Gómez-Moreno Andoni, Ploss Alexander
Department of Molecular Biology, Princeton University, Princeton, NJ 08544, USA.
Viruses. 2024 Apr 15;16(4):609. doi: 10.3390/v16040609.
Hepatitis B virus (HBV) is the etiologic agent of chronic hepatitis B, which puts at least 300 million patients at risk of developing fibrosis, cirrhosis, and hepatocellular carcinoma. HBV is a partially double-stranded DNA virus of the family. While HBV was discovered more than 50 years ago, many aspects of its replicative cycle remain incompletely understood. Central to HBV persistence is the formation of covalently closed circular DNA (cccDNA) from the incoming relaxed circular DNA (rcDNA) genome. cccDNA persists as a chromatinized minichromosome and is the major template for HBV gene transcription. Here, we review how cccDNA and the viral minichromosome are formed and how viral gene transcription is regulated and highlight open questions in this area of research.

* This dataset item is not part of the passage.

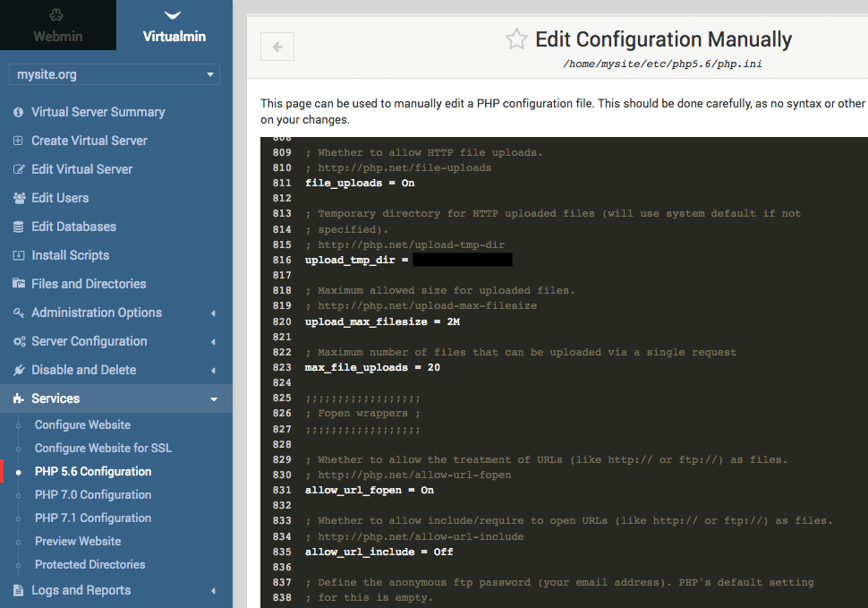
Task: Open PHP 7.0 Configuration
Action: (93, 494)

乙型肝炎病毒(HBV)是慢性乙型肝炎的病原体,使至少3亿患者面临发展为肝纤维化、肝硬化和肝细胞癌的风险。HBV是该科的一种部分双链DNA病毒。虽然HBV在50多年前就已被发现,但其复制周期的许多方面仍未被完全理解。HBV持续存在的核心是由进入的松弛环状DNA(rcDNA)基因组形成共价闭合环状DNA(cccDNA)。cccDNA作为一种染色质化的微型染色体持续存在,是HBV基因转录的主要模板。在这里,我们综述了cccDNA和病毒微型染色体是如何形成的,以及病毒基因转录是如何被调控的,并强调了该研究领域中尚未解决的问题。